Abstract:
Ginsenoside 20 (R)-25-methoxy-dammarane-3 β, twelve β, 20 triol (AD-1) is a promising new drug for the treatment of prostate cancer, but its bioavailability is low. This study investigated the effects of the main metabolites PD and M6 of AD-1 on prostate cancer cell PC3. The in vitro experimental results showed that the IC50 values of PC3 cells treated with PD and M6 were 65.61 and 11.72, respectively. Both PD and M6 inhibited the migration of PC3 cells, and the cell cycle was blocked in the G1 phase. The apoptosis rates of cells following M6 treatment at concentrations of 7.5, 15, and 30 μM were 13.4 %, 17.5 %, and 41.4 %, respectively, which stimulated the expression of apoptosis protein and significantly increased intracellular ROS levels. In xenograft models, PD and M6 have been reported to significantly inhibit tumor growth. We used a genome-wide mRNA expression profile to study the effects of PD and M6 on gene expression in PC3 cancer cells. PD and M6 induced downregulation of HSP70 subtypes HSPA1A and HSPA1B. RT-PCR confirmed that the significant down-regulation of HSP70 subtype expressions was consistent with the results of Transcriptome analysis. Moreover, M6 significantly downregulated the expression of AR, which was further proved by Western blot analysis.

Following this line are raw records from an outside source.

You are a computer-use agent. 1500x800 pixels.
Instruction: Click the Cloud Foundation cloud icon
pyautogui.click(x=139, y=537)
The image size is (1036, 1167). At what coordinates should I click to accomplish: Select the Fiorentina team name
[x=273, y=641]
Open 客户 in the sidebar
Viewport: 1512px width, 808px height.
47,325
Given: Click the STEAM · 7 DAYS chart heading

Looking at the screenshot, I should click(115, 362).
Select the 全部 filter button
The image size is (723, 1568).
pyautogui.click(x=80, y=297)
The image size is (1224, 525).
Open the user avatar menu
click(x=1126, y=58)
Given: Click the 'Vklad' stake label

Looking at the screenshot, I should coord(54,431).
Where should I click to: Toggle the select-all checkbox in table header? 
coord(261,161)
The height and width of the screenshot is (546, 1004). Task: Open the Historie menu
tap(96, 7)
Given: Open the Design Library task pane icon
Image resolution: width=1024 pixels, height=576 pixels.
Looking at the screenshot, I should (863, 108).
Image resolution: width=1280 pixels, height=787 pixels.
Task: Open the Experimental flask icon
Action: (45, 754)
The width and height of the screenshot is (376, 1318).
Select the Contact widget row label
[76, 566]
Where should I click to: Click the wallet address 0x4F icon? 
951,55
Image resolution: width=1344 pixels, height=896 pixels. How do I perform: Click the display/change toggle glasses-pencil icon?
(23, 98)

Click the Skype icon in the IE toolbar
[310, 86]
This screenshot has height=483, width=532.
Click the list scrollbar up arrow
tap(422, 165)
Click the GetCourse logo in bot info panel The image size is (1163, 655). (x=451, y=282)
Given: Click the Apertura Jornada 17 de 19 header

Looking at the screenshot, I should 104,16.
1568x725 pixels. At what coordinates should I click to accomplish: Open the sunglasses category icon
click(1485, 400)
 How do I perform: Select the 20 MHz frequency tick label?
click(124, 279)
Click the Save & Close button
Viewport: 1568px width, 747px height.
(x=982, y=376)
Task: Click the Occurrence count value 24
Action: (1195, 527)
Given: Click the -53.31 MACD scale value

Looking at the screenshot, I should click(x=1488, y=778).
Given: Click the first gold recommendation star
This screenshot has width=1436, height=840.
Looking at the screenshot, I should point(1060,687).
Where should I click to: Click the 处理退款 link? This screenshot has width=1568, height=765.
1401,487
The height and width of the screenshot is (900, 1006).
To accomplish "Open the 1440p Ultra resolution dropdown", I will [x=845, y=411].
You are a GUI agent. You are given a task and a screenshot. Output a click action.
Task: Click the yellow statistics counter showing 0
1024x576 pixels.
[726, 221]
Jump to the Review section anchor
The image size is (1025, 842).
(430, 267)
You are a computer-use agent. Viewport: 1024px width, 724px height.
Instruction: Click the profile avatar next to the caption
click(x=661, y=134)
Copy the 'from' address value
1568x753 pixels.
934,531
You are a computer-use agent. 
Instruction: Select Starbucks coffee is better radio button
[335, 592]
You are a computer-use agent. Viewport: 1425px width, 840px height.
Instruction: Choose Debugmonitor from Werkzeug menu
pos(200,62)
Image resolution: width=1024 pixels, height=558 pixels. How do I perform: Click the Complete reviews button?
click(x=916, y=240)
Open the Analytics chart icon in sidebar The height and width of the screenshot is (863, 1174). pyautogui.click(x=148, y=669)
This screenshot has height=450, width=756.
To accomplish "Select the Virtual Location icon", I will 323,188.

In summary, our research findings provide a scientific basis for interpreting the significant activity of AD-1 in prostate cancer, and for the research and development of PD and M6 as novel HSP70 inhibitors.
摘要:
人参皂苷20(R)-25-甲氧基-达玛烷-3β,十二β,20三醇(AD-1)是一种很有前途的治疗前列腺癌的新药,但是它的生物利用度很低。这项研究调查了AD-1的主要代谢物PD和M6对前列腺癌细胞PC3的影响。体外实验结果表明,用PD和M6处理的PC3细胞的IC50值分别为65.61和11.72。PD和M6均抑制PC3细胞的迁移,细胞周期在G1期被阻断。在浓度为7.5、15和30μM的M6处理后,细胞的凋亡率为13.4%,17.5%,和41.4%,分别,刺激细胞凋亡蛋白的表达,显著增加细胞内ROS水平。在异种移植模型中,已经报道PD和M6显著抑制肿瘤生长。我们使用全基因组mRNA表达谱来研究PD和M6对PC3癌细胞中基因表达的影响。PD和M6诱导HSP70亚型HSPA1A和HSPA1B的下调。RT-PCR证实HSP70亚型表达的显著下调与转录组分析的结果一致。此外,M6显著下调AR的表达,Westernblot分析进一步证明。总之,我们的研究结果为解释AD-1在前列腺癌中的重要活性提供了科学依据,并用于PD和M6作为新型HSP70抑制剂的研发。